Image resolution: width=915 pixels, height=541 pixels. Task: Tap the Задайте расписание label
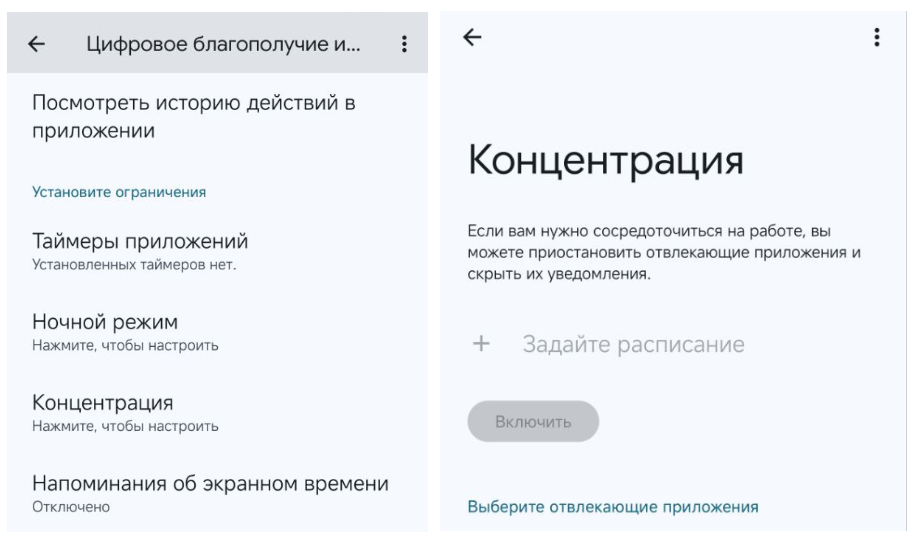pyautogui.click(x=633, y=344)
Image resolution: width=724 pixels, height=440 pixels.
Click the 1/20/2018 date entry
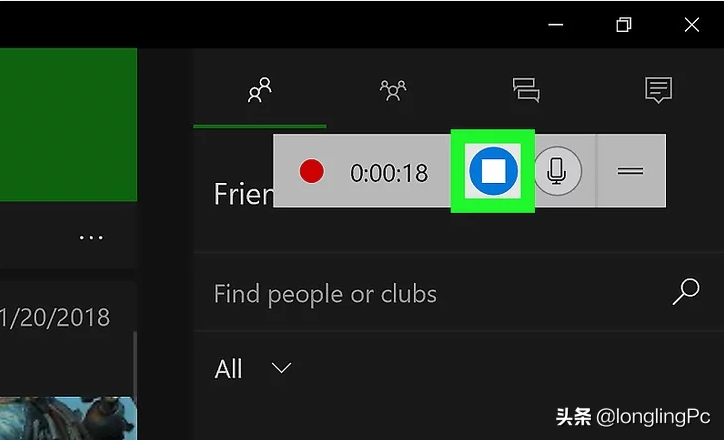[x=55, y=318]
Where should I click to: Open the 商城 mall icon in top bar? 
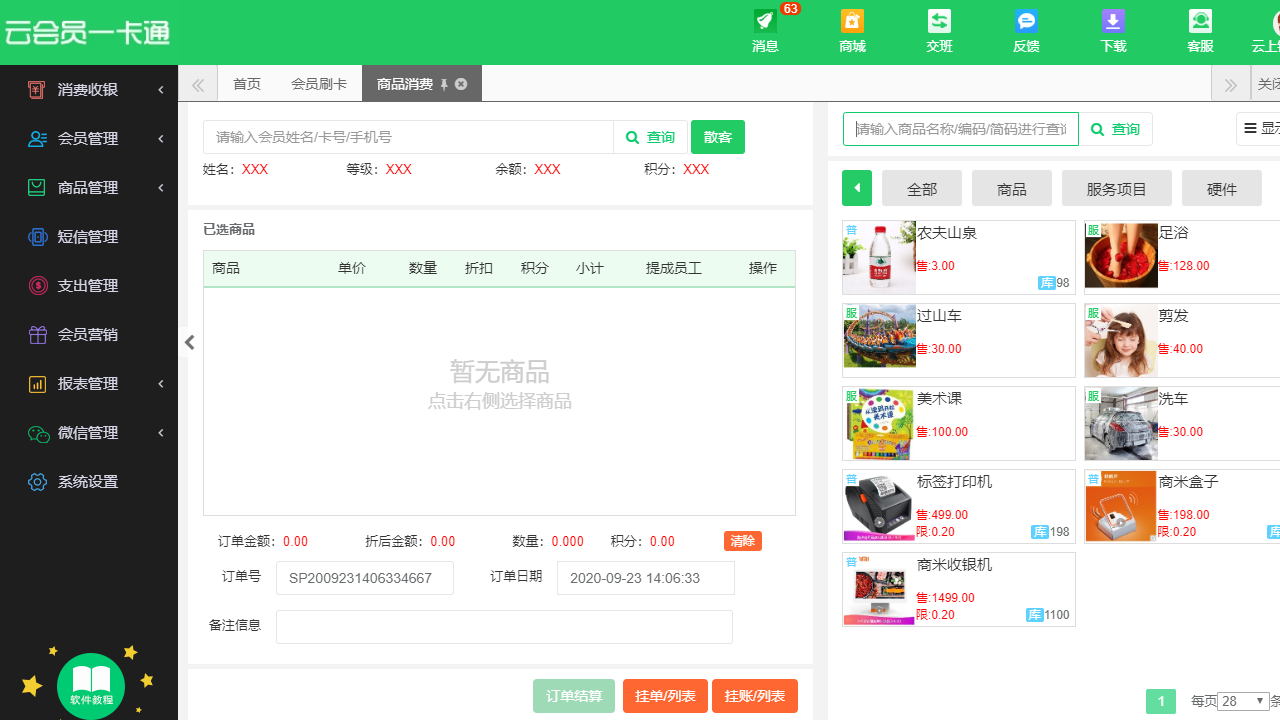click(852, 32)
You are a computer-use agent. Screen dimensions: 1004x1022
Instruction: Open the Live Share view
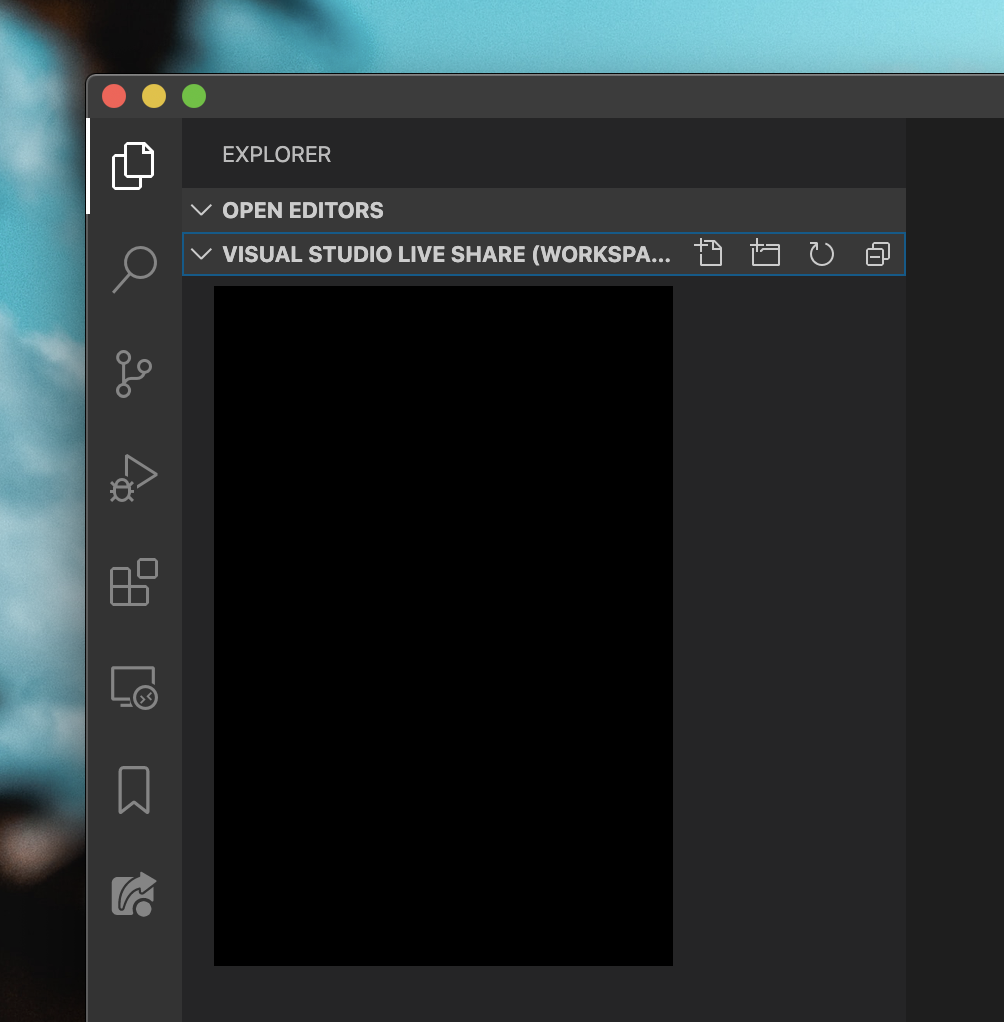133,894
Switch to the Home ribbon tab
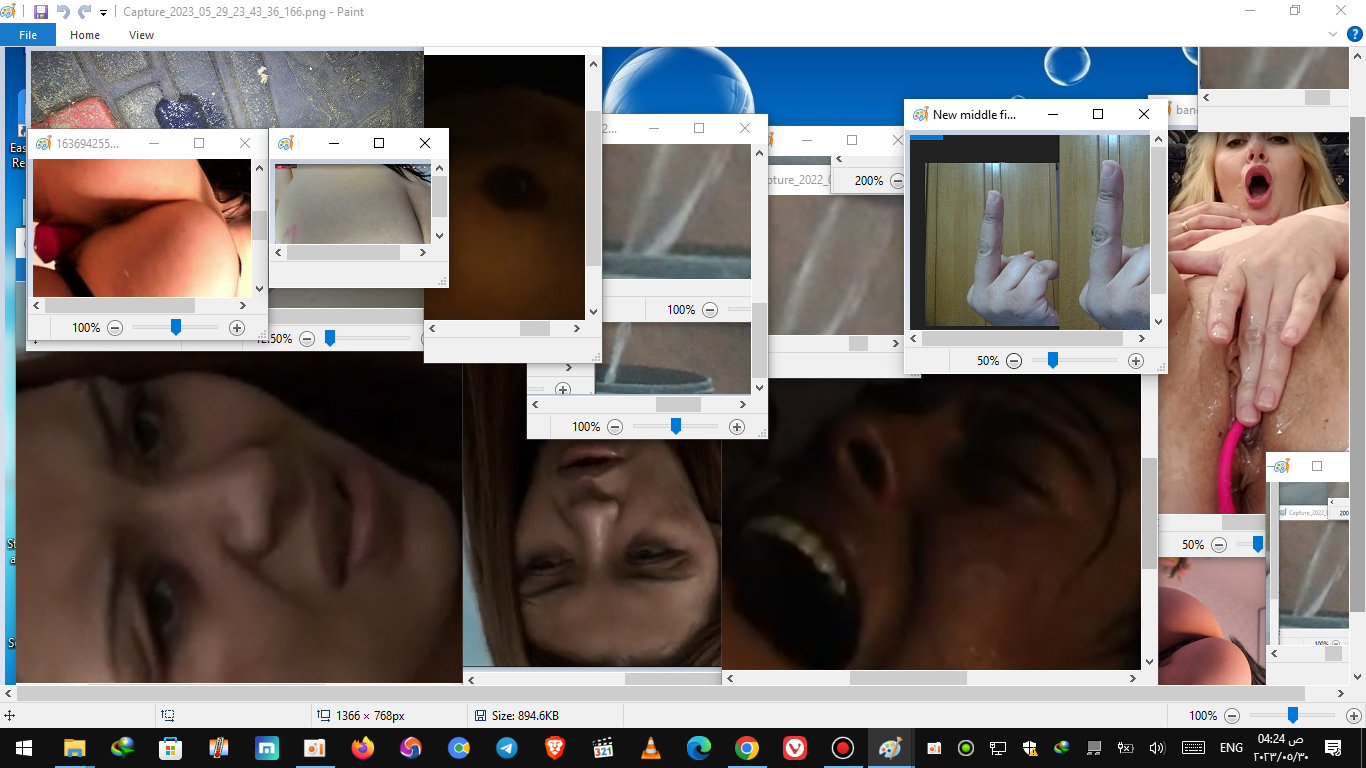Viewport: 1366px width, 768px height. (x=85, y=35)
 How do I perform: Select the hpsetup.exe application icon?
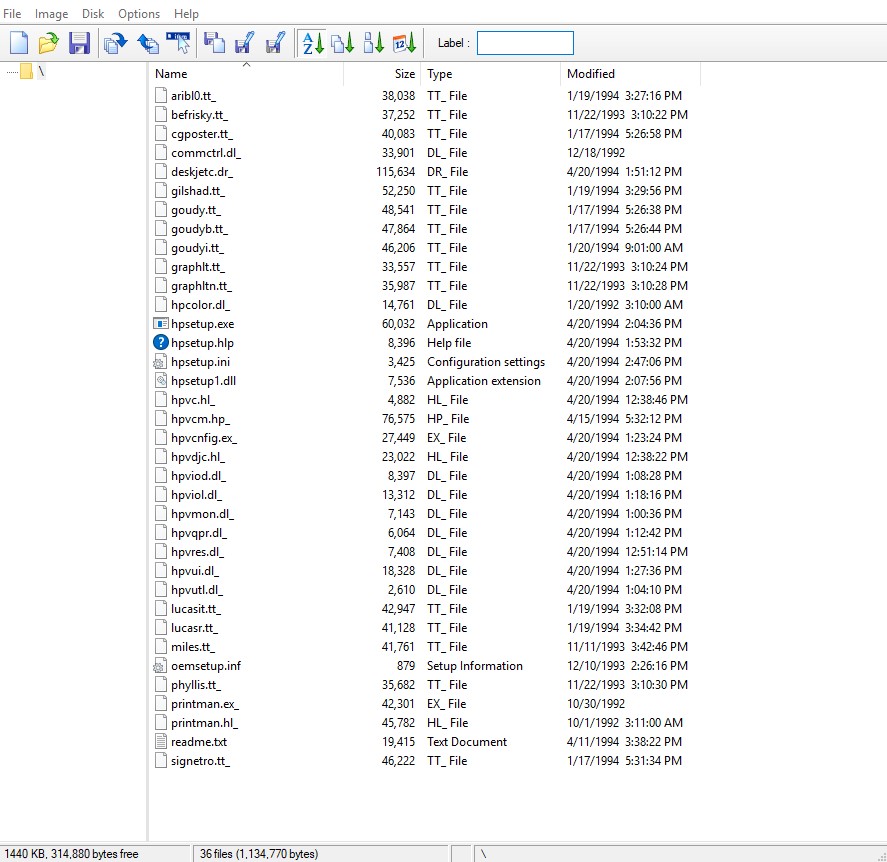pos(161,324)
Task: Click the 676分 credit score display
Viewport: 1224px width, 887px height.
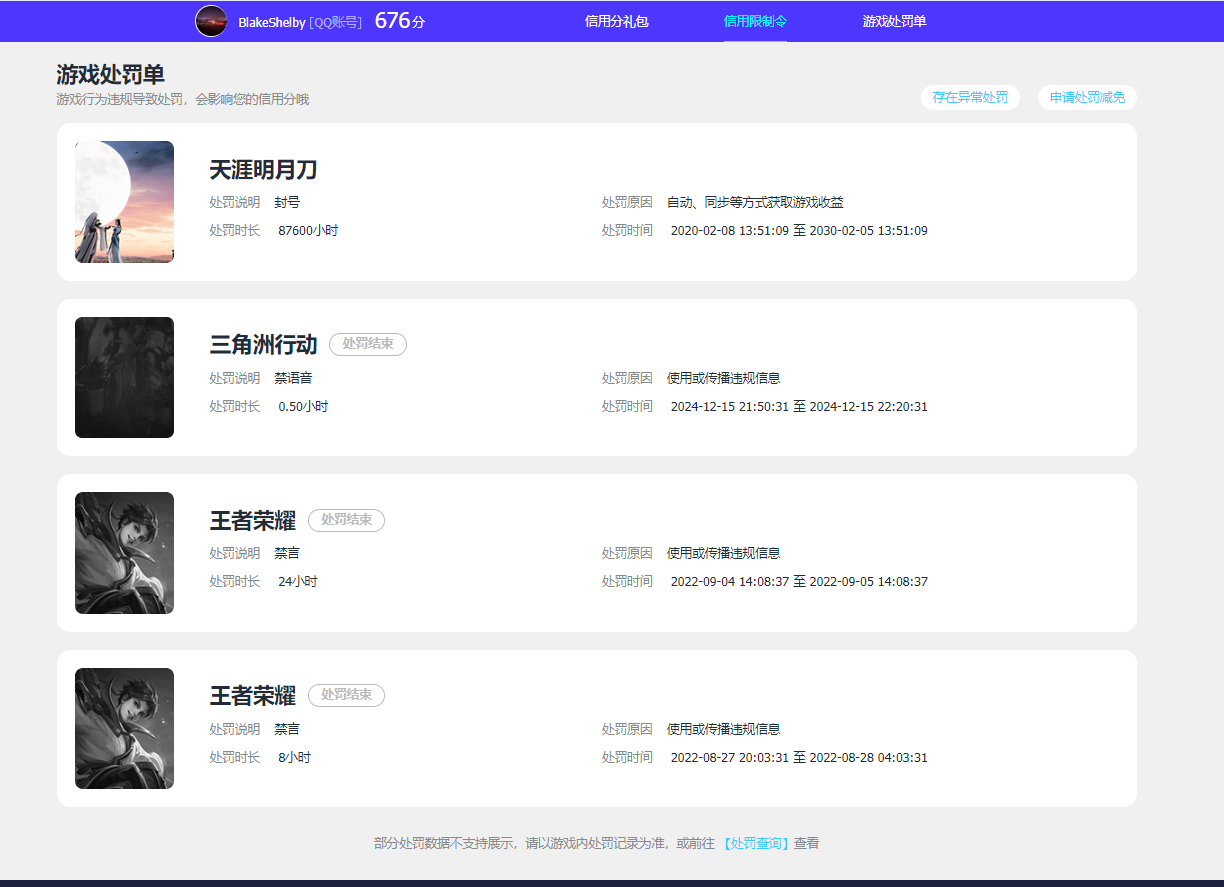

══════

#### Work order:
Without the pictures, reproduce every record exactly as it appears above.

#### Finished task:
Image resolution: width=915 pixels, height=541 pixels. Task: Tap the Задайте расписание label
pyautogui.click(x=633, y=344)
Image resolution: width=724 pixels, height=440 pixels.
Click the 1/20/2018 date entry
[x=55, y=318]
Where should I click to: Open the 商城 mall icon in top bar? 
click(852, 32)
You are a computer-use agent. Screen dimensions: 1004x1022
Instruction: Open the Live Share view
133,894
Switch to the Home ribbon tab
Viewport: 1366px width, 768px height. (x=85, y=35)
 How do I perform: Select the hpsetup.exe application icon?
pos(161,324)
Task: Click the 676分 credit score display
Viewport: 1224px width, 887px height.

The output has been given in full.